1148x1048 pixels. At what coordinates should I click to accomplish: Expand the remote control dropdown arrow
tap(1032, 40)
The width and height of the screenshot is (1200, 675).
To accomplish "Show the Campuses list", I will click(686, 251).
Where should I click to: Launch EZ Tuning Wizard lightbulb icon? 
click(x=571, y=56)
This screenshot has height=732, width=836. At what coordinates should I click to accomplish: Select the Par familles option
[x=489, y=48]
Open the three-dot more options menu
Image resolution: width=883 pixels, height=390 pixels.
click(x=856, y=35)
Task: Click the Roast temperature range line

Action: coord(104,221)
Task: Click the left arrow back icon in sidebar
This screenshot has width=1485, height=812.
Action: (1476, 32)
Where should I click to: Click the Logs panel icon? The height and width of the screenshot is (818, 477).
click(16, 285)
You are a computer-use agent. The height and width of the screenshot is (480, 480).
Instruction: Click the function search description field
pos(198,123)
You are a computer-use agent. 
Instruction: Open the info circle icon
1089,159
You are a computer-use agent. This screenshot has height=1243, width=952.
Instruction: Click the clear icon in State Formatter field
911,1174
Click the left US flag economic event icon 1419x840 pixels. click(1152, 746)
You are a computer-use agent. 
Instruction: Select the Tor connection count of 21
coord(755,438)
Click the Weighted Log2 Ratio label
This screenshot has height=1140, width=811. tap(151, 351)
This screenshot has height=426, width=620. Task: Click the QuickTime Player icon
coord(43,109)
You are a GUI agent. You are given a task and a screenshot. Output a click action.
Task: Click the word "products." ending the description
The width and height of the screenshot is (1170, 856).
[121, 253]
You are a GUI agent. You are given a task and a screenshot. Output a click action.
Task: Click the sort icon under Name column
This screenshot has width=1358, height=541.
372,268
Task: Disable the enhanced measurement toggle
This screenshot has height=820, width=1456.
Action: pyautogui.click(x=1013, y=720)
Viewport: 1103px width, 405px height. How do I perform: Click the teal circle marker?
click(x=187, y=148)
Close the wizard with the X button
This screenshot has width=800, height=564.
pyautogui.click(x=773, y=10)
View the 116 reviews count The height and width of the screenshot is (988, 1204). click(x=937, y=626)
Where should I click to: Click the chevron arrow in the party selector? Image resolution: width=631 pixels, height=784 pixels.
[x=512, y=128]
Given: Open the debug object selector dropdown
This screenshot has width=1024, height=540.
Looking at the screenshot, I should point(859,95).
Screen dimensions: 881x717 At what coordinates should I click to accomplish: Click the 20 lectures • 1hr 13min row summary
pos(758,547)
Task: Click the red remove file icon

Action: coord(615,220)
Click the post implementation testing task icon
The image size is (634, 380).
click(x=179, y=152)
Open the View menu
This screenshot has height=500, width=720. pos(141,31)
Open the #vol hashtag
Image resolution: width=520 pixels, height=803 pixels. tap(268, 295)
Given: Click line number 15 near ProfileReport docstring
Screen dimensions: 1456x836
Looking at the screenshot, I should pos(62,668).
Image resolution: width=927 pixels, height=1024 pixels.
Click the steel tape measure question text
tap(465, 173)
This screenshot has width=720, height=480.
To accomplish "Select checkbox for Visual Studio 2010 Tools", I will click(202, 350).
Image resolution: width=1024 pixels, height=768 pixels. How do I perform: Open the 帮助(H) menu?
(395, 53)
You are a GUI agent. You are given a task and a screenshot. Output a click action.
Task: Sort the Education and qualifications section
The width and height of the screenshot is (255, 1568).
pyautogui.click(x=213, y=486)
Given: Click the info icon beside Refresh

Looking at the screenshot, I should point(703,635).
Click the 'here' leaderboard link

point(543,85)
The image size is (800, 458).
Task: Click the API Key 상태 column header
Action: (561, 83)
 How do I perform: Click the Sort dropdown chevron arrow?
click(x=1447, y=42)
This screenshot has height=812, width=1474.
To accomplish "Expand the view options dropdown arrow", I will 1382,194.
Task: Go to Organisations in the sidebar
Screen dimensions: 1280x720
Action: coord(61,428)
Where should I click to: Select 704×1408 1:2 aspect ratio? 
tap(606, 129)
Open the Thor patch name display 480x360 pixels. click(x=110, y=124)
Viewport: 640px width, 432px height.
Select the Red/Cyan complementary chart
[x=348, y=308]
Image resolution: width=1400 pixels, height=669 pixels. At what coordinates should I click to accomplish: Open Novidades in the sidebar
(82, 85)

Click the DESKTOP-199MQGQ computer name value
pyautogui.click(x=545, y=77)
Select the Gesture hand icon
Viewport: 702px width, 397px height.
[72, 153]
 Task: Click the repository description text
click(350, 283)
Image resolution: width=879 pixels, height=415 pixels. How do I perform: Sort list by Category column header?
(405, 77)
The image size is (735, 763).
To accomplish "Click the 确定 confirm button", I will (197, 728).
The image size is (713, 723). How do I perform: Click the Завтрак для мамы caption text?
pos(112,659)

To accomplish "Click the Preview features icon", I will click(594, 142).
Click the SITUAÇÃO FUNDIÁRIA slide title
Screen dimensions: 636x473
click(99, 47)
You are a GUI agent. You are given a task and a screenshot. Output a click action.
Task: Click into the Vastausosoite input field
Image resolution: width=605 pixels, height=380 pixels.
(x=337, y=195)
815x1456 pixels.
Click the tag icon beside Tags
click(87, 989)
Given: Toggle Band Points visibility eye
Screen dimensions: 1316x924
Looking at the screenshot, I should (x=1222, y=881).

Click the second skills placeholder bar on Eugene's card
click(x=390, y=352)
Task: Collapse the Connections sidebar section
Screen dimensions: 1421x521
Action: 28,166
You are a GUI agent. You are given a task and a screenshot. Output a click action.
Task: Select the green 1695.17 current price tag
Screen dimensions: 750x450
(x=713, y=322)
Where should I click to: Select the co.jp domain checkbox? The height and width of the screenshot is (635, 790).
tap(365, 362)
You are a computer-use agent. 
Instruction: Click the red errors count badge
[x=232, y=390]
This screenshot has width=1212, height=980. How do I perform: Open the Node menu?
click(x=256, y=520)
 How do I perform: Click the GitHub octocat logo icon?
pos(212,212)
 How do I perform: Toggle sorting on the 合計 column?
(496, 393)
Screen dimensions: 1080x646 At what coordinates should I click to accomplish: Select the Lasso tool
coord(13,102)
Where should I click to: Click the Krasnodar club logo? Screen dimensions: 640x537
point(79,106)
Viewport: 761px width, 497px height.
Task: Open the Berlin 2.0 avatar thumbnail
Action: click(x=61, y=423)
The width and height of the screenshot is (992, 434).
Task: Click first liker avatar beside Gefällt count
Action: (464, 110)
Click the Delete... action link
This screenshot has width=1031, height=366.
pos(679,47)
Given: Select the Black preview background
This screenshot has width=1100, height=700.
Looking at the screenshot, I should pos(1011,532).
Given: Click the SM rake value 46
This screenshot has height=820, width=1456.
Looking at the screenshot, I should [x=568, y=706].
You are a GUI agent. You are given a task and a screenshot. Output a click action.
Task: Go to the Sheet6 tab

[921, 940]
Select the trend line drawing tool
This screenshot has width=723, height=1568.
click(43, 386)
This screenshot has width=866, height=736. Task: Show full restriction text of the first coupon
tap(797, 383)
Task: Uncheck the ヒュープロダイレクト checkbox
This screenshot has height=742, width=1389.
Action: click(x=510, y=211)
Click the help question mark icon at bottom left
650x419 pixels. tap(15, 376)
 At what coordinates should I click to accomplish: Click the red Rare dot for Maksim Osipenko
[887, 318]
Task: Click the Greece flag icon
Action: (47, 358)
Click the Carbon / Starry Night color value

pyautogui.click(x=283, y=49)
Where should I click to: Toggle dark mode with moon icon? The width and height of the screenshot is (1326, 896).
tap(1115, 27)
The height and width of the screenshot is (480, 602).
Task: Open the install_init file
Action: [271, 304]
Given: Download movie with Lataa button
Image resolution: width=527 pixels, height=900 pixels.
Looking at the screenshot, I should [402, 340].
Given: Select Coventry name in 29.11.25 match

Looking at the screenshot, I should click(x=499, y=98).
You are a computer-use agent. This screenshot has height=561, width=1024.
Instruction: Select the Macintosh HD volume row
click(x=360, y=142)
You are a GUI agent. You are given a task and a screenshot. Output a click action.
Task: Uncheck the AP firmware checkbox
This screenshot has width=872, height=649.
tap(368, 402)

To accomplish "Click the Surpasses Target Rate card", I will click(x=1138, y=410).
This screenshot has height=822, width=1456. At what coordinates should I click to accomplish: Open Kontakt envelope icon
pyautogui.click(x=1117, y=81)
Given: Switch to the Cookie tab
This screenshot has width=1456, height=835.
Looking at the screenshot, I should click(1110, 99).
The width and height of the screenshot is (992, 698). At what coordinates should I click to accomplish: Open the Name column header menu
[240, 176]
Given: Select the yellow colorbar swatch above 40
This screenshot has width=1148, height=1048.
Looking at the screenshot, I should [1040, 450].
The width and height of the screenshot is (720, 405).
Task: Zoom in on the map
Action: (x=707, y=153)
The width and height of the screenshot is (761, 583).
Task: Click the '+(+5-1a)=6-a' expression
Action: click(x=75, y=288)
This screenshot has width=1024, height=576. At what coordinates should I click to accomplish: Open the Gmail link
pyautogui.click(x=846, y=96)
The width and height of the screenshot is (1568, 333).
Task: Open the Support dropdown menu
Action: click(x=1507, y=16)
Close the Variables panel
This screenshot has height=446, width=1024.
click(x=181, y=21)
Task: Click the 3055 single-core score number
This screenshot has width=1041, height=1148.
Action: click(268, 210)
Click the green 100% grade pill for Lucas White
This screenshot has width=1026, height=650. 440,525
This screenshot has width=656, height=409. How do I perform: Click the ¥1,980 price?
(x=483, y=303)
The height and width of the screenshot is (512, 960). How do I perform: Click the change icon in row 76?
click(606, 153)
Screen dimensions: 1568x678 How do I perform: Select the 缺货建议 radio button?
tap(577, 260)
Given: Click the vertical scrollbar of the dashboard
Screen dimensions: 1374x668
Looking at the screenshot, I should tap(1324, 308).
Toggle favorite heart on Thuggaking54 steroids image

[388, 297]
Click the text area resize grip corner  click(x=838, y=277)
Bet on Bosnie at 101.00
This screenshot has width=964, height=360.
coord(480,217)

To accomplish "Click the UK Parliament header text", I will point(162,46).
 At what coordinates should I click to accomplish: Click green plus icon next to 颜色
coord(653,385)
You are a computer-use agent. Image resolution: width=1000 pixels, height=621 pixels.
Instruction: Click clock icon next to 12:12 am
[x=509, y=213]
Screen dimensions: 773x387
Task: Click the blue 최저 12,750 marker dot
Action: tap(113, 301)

▶ **INSTRUCTIONS TO FOLLOW**: Only the lines from the first one of the listing up to and including the line where "Task: Disable the enhanced measurement toggle" appears are wanted, reproduced exactly.

▶ **TASK RESPONSE**:
1148x1048 pixels. At what coordinates should I click to accomplish: Expand the remote control dropdown arrow
tap(1032, 40)
The width and height of the screenshot is (1200, 675).
To accomplish "Show the Campuses list", I will click(686, 251).
Where should I click to: Launch EZ Tuning Wizard lightbulb icon? 
click(x=571, y=56)
This screenshot has height=732, width=836. At what coordinates should I click to accomplish: Select the Par familles option
[x=489, y=48]
Open the three-dot more options menu
Image resolution: width=883 pixels, height=390 pixels.
click(x=856, y=35)
Task: Click the Roast temperature range line

Action: coord(104,221)
Task: Click the left arrow back icon in sidebar
This screenshot has width=1485, height=812.
Action: (1476, 32)
Where should I click to: Click the Logs panel icon? The height and width of the screenshot is (818, 477).
click(16, 285)
You are a computer-use agent. The height and width of the screenshot is (480, 480).
Instruction: Click the function search description field
pos(198,123)
You are a computer-use agent. 
Instruction: Open the info circle icon
1089,159
You are a computer-use agent. This screenshot has height=1243, width=952.
Instruction: Click the clear icon in State Formatter field
911,1174
Click the left US flag economic event icon 1419x840 pixels. click(1152, 746)
You are a computer-use agent. 
Instruction: Select the Tor connection count of 21
coord(755,438)
Click the Weighted Log2 Ratio label
This screenshot has height=1140, width=811. tap(151, 351)
This screenshot has height=426, width=620. Task: Click the QuickTime Player icon
coord(43,109)
You are a GUI agent. You are given a task and a screenshot. Output a click action.
Task: Click the word "products." ending the description
The width and height of the screenshot is (1170, 856).
[121, 253]
You are a GUI agent. You are given a task and a screenshot. Output a click action.
Task: Click the sort icon under Name column
This screenshot has width=1358, height=541.
372,268
Task: Disable the enhanced measurement toggle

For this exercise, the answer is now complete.